Summary
holding that where insurer admitted coverage for storm damage to insureds’ home, but argued that loss did not meet required deductible, insurer entitled to compel appraisal pursuant to policy terms; coverage was not wholly denied
Summary of this case from State Farm Fla. Ins. Co. v. Speed Dry, Inc.Opinion
Case No. 5D18-3002
09-13-2019
Micheala D. Scheihing, of Southeast Law Group, P.A., Daytona Beach, for Appellant. Matthew G. Struble and Christine D. Skubala, of Struble, P.A., Ft. Lauderdale, for Appellees.
Micheala D. Scheihing, of Southeast Law Group, P.A., Daytona Beach, for Appellant.
Matthew G. Struble and Christine D. Skubala, of Struble, P.A., Ft. Lauderdale, for Appellees.
PER CURIAM.
Underwriters at Lloyd's, London, (the Insurer) appeals the trial court's nonfinal order denying its motion to compel appraisal. Because the Insurer did not wholly deny coverage for the loss, we reverse and remand for the trial court to enter an order compelling appraisal.
John Sorgenfrei and Deana Sorgenfrei (the Homeowners) insured their home with the Insurer. While the policy was in force, the home sustained damage as a result of Hurricane Irma, and the Homeowners claimed benefits under the policy. The Insurer admitted coverage under the policy but asserted that the loss did not exceed the named storm deductible and declined to make any payments on the claim.
The Homeowners subsequently sued the Insurer, alleging a breach of the insurance policy. In the answer, the Insurer again admitted coverage, but noted that the loss did not meet the required deductible. Additionally, the Insurer asserted the affirmative defense of pre-existing damage. The Insurer also filed a motion to compel appraisal, asserting its entitlement to an appraisal because the dispute involved the proper amount of loss under the policy. After a hearing, the court denied the motion to compel appraisal, and this appeal timely followed.
On appeal, the Insurer argues that the trial court erred in denying the motion to compel appraisal because it did not wholly deny coverage of the claim. Based on our de novo review, see People's Tr. Ins. Co. v. Garcia, 263 So. 3d 231, 233 (Fla. 3d DCA 2019) (citing Mora v. Abraham Chevrolet–Tampa, Inc., 913 So. 2d 32, 33–34 (Fla. 2d DCA 2005) ), we agree.
In Johnson v. Nationwide Mutual Insurance Co., 828 So. 2d 1021, 1022 (Fla. 2002), the Florida Supreme Court held that when an insurer does not wholly deny coverage, a disagreement between the parties as to causation presents an amount–of–loss issue to be determined, under the contract, by appraisal.

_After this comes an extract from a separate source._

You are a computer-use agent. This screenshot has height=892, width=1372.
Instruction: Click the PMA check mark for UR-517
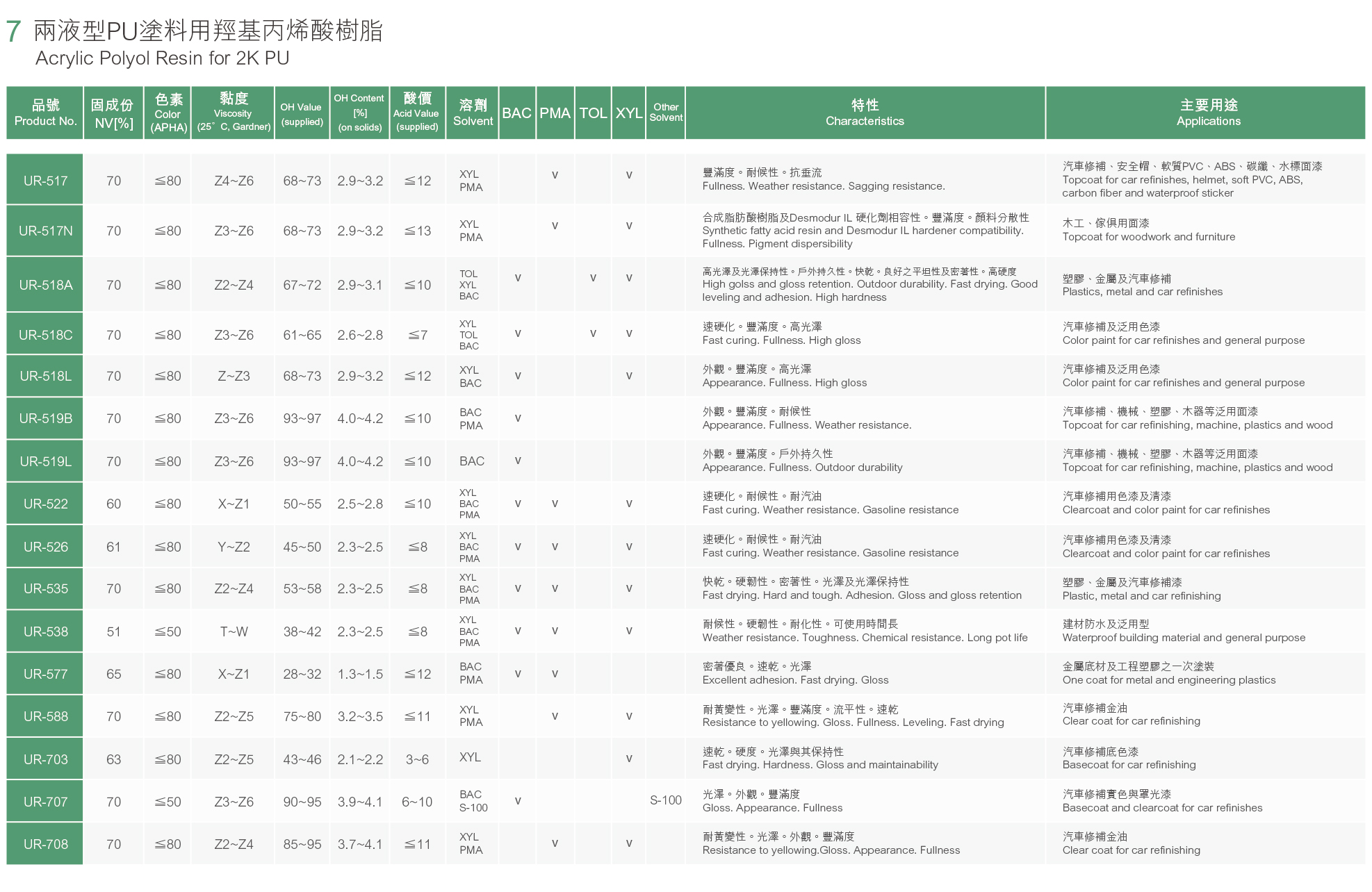point(555,175)
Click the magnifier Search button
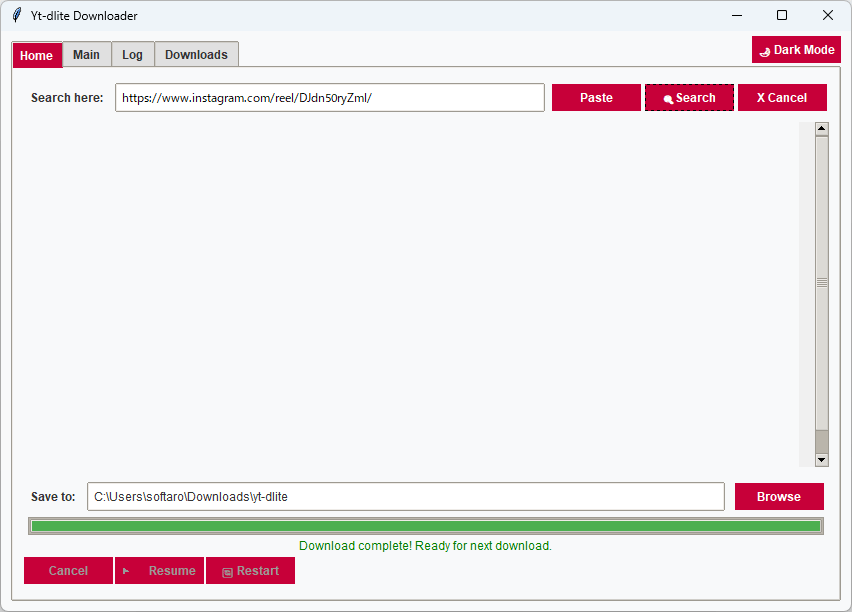This screenshot has width=852, height=612. click(689, 98)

Here, the Homeowners filed a single claim under the policy, and the Insurer agreed that a portion of the claim was covered—while also asserting that the amount of loss did not exceed the deductible and that the balance of the claimed loss constituted pre-existing damage. As such, the Insurer did not wholly deny coverage. See First Protective Ins. Co. v. Colucciello, 276 So.3d 456, 457, 2019 WL 3047707 (Fla. 5th DCA July 12, 2019) ; Garcia, 263 So. 3d at 236–38. Thus, the trial court erred in refusing to compel an appraisal.
We reject, without discussion, the Homeowners' tipsy coachman argument that the Insurer waived its right to appraisal.
Accordingly, we reverse the trial court's order and remand with directions to compel an appraisal.
REVERSED and REMANDED for further proceedings.
ORFINGER, EISNAUGLE, and GROSSHANS, JJ., concur.